# Classification of emails using Shorttext library

This notebook will test the different classification methods offered by the Shorttext library.

---
__Steps:__

__Keep in mind:__

Unfortunately, it only works with Python 2. You can create a Python 2 environment using conda <br>see here => https://conda.io/docs/user-guide/tasks/manage-environments.html#creating-an-environment-with-commands

In [3]:
import shorttext

In [5]:
#!pip install -U shorttext
#!pip install -U spacy
#!spacy download en
import pandas as pd
import operator
import re
from nltk.corpus import stopwords
import shorttext
from shorttext.utils import text_preprocessor
from nltk.stem import WordNetLemmatizer

from sklearn.model_selection import StratifiedShuffleSplit

from sklearn.naive_bayes import GaussianNB

from sklearn.metrics import accuracy_score

In [6]:
#Helper functions

def predict(classifier, mail):
    #function that takes a message and a shorttext classifer then predict the category associated
    probas = classifier.score(mail)
    category = max(probas.iteritems(), key=operator.itemgetter(1))[0]
    return(category)


def create_df_from_dict(dictionary, categories):
    #create a dataframe with columns "Label" and "Message" from the shorttext dictionary
    df = pd.DataFrame()
    for cat in categories :
        class_size = len(dictionary[cat])
        labels = pd.Series([cat]*class_size)
        messages = pd.Series(dictionary[cat])
        tmp = pd.concat([pd.DataFrame(labels),pd.Series(messages)],axis=1)

AVAILABLE DATA:
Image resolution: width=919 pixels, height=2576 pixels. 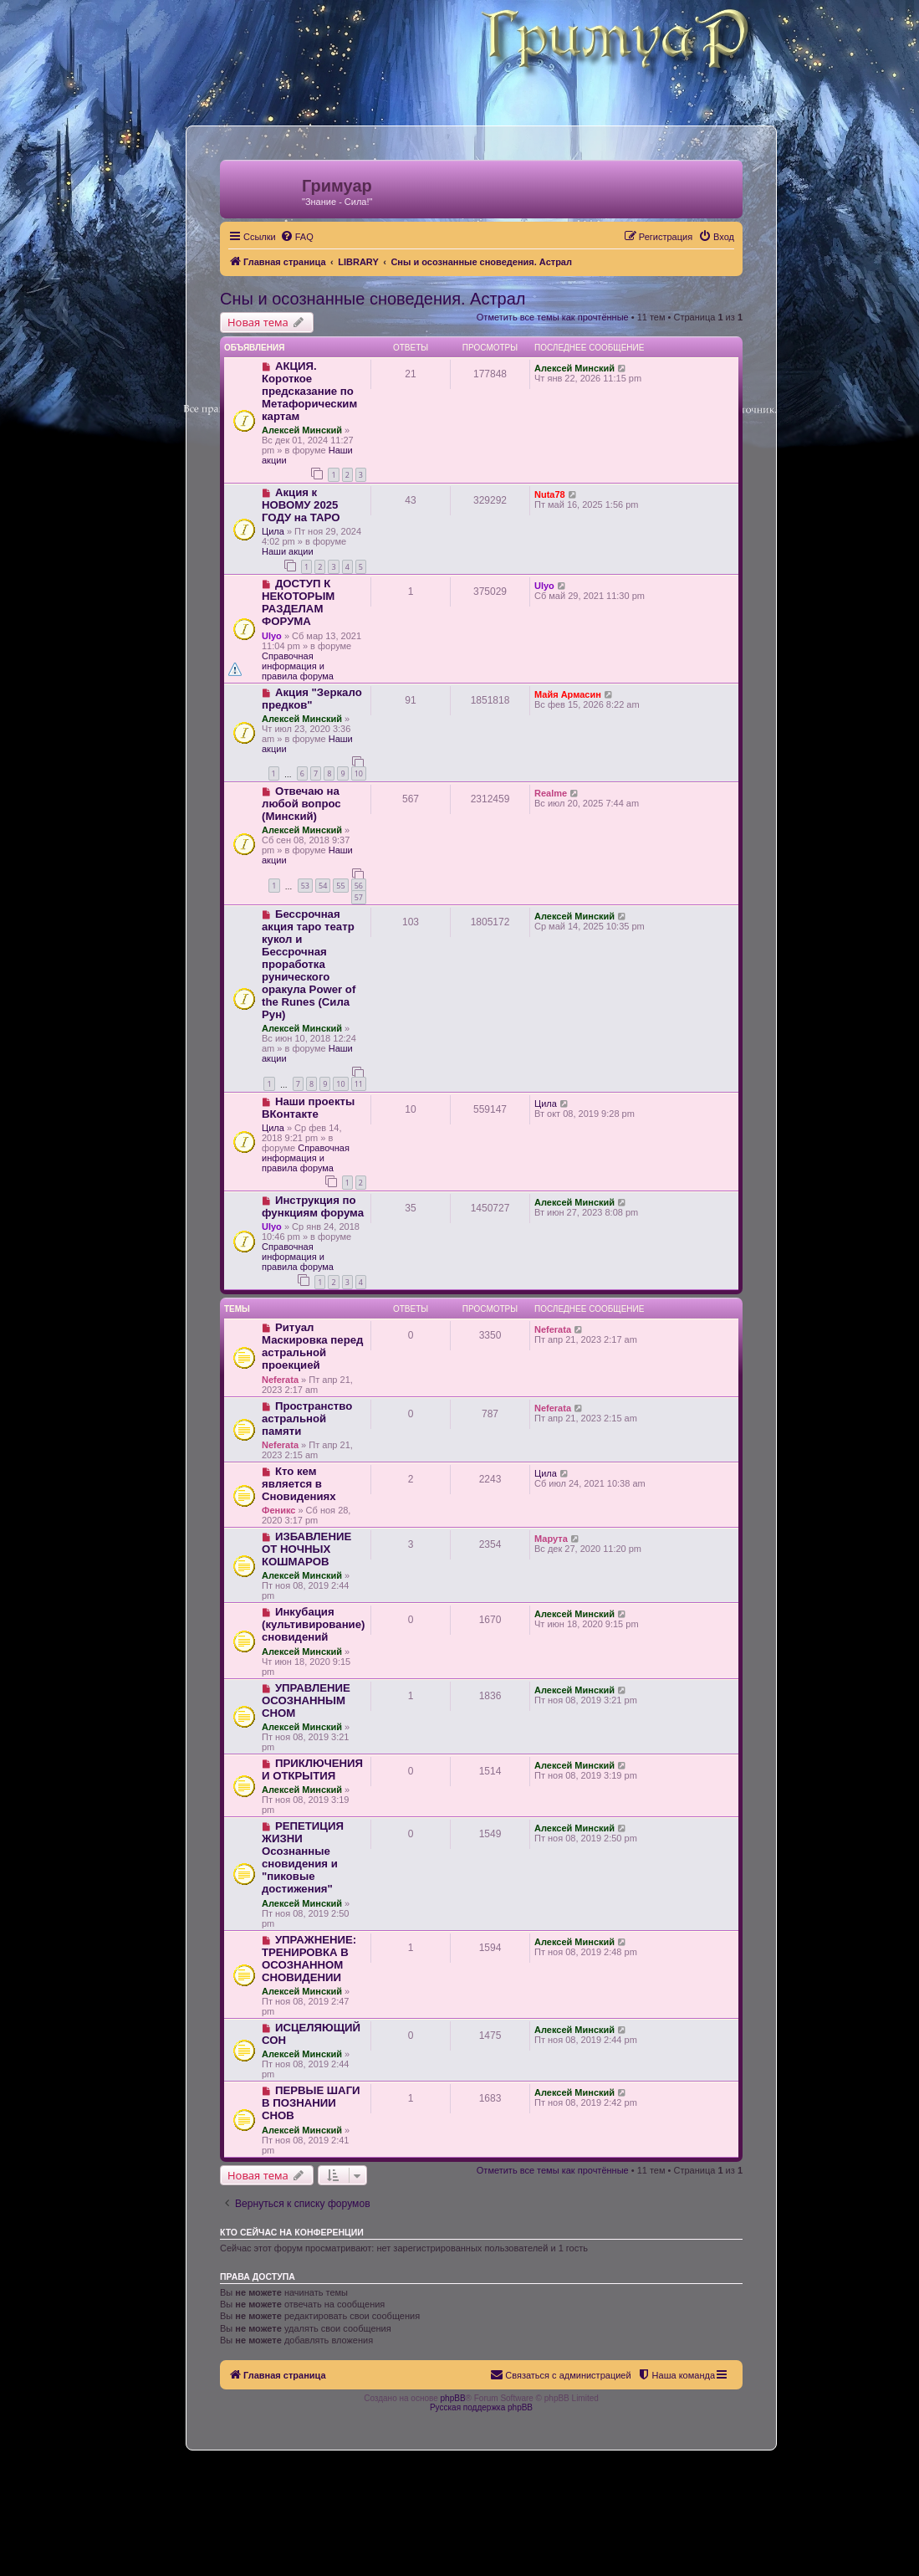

EXERCISES:
- A) Reproduce the passage of the Shorttext email-classification notebook that starts with "from sklearn.metrics import" and goes on through "return(category)".
- B) Carry on the Shorttext email-classification notebook from the point where it stops.

TASK RESPONSES:
- A)
from sklearn.metrics import accuracy_score

In [6]:
#Helper functions

def predict(classifier, mail):
    #function that takes a message and a shorttext classifer then predict the category associated
    probas = classifier.score(mail)
    category = max(probas.iteritems(), key=operator.itemgetter(1))[0]
    return(category)

- B)
        tmp.columns = ["Label", "Message"]
        df = pd.concat([df,tmp],axis=0)
    return df

# 1. Put the csv file in the right format for shorttext model and split the data between train and test

The file has to obey these rules:

- there is a heading; and
- there are at least two columns: first the labels, and second the short text under the labels (everything being the second column will be neglected).

In [45]:
df = pd.read_csv("../recombined.csv")

IOError: File ../recombined.csv does not exist

In [8]:
#we add the catgegories names
categories = ["miscl.", "conflicts", "attendance", "assignments", "enrollment", "internal", "disability"]
df["Label"] = df.Category.apply(lambda cat : categories[cat-1])

In [9]:
#Concatenate the body and the subject
df["Message"] = df["Subject"] + " " + df["Body"]

In [1]:
#df.head()

In [10]:
#split the data between train and test
def stratified_train_test_split(X, y, test_size, seed):
    sss = StratifiedShuffleSplit(n_splits=1, test_size=test_size, random_state=seed)
    for train_index, test_index in sss.split(X, y):
        X_train, X_test = X.iloc[train_index], X.iloc[test_index]
        y_train, y_test = y.iloc[train_index], y.iloc[test_index]
    return X_train, X_test, y_train, y_test

In [11]:
test_size = 0.3
seed = 42
X_train, X_test, y_train, y_test = stratified_train_test_split(df["Message"], df["Label"], test_size, seed)
print("X_train.shape", X_train.shape)
print("X_test.shape", X_test.shape)

('X_train.shape', (212,))
('X_test.shape', (92,))


In [12]:
print("Classes proportions in train set")
print(y_train.value_counts(normalize=True))
print("")
print("Classes proportions in test set")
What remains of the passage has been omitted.